## READING TEXT

--- Begin ---

Monday, June 20, 2016

Father Riley's homily from June 19, 2016


5 PENTECOST, PROPER VII - C - 16       LUKE 8.26-39
 


Today’s gospel story is one of my favorites, and one that occurs in both Mark and Matthew with varying detail. It is a story of fear and reaction. It is a story of rescue and salvation. It is the only story in the gospels where Jesus gives permission to demons to destroy personal property! It is the only occasion in the gospels where Jesus is asked to leave, and the only one where he tells the one who begs to follow him - “no.”

On a clear day one can stand on the Western shore of the Sea of Galilee and look Eastward across the sea to the Golan Heights. During the time of Jesus the land of the Gerasenes would have been to the South and East across the sea from where Jesus had heretofore exercised his ministry. In Galilee he healed the Centurion’s servant, raised the widow’s son, and prior to crossing the lake, in today’s story, had stilled the storm and calmed the sea that both frightened and threatened the lives of the disciples.

He now ventures across the waters into heretofore un-chartered territory. The land of the Gerasenes held a mixed population of Gentiles and Jews, mostly Gentiles. The greeting Jesus receives upon landing on the other side is not from the local leaders, but from the man of the tombs, so-called because he lived among the dead.

This poor fellow was demonically possessed, literally out of his mind. He went around naked, and thoroughly terrorized the local population by screaming and yelling at any and all who crossed his path. Everyone was afraid of him. No one dared come near him. Ball and chain could not contain him.

Jesus had barely stepped out of the boat when this unfortunate individual ran at him, fell at his feet, and shouted at the top of his lungs “What have you to do with me, Jesus, Son of the Most High God?”

It wasn’t the man shouting at Jesus but the demons who possessed him. They recognize Christ as the Son of God and know that he has the power over them to cast them back into hell from whence they came.

After having commanded them to come out of the man, Jesus asks their name. “Legion,” they respond, for they are many. Knowledge of a demon’s name, it is said, gives power to the one who attempts to exercise them.

As the town’s people are afraid of the man of the tombs, the demons are afraid of Jesus and what he is about to do to them. Demons are very averse to changing their abode and are terrified to be without an abiding place.

They beg Jesus not to send them back to hell but rather into a nearby herd of swine. Though their malice is great, they can do nothing against the will of God. They can only enter the swine with Jesus’ permission and surprisingly, he gives it.

What a scene that must have been? Mark records two thousand swine rushing over the cliff and drowning in the sea below. The swine herders are besides themselves and run away only to tell everyone they meet what had happened. Meantime the man of the tombs has been rescued, salvation has come to him through Christ’s divine intervention.

--- End ---

## DATA SEGMENT
--- Begin ---

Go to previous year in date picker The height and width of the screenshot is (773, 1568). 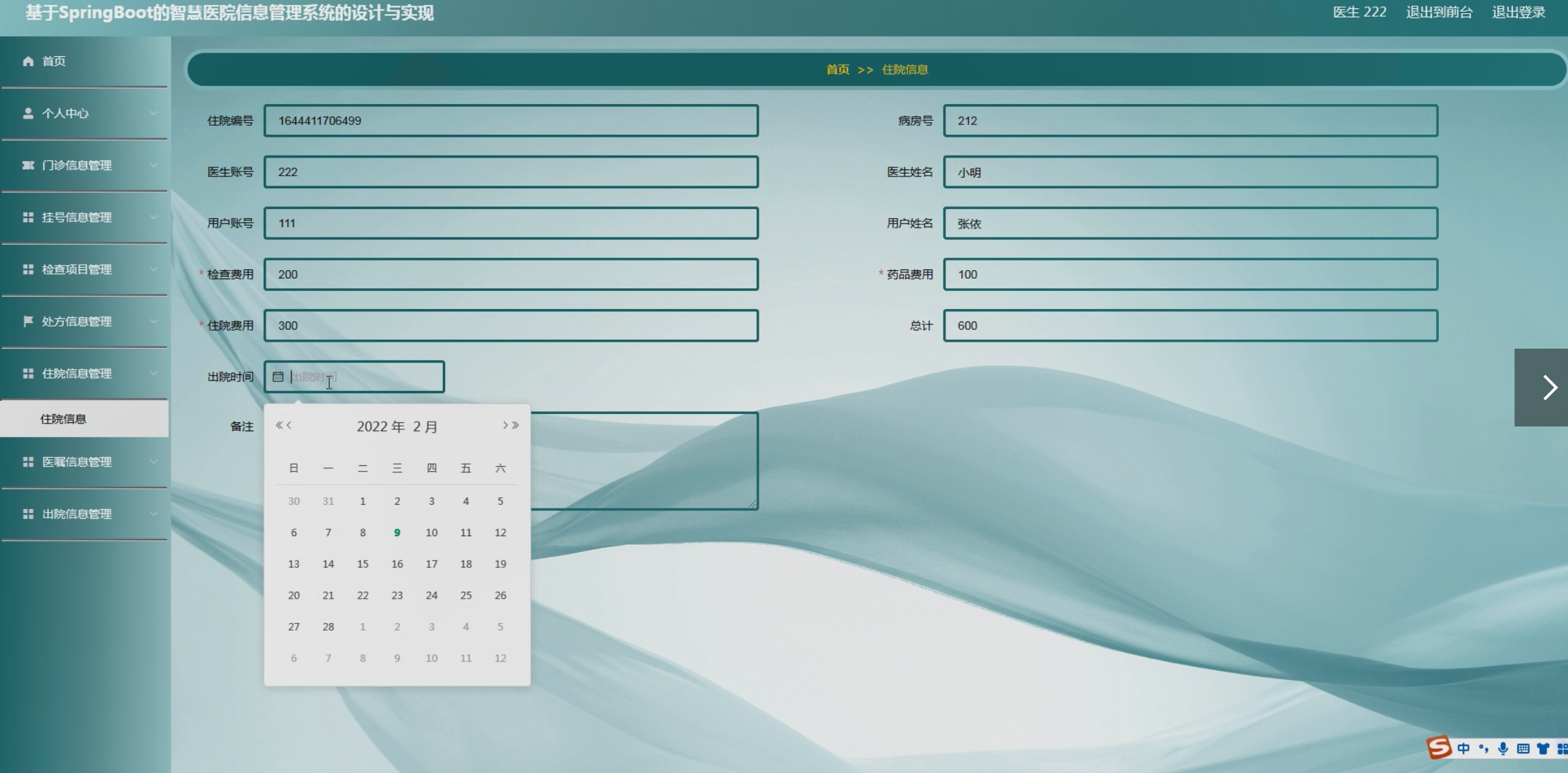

--- End ---

## WRITTEN PROBLEM
Please answer these questions using only the homily:
(a) Which gospel passage is given as the reading?
(b) What name do the demons give when Jesus asks?
(c) How many swine does Mark record rushing over the cliff?

## SOLUTION FOR THIS EXERCISE
(a) Luke 8.26-39
(b) Legion
(c) Two thousand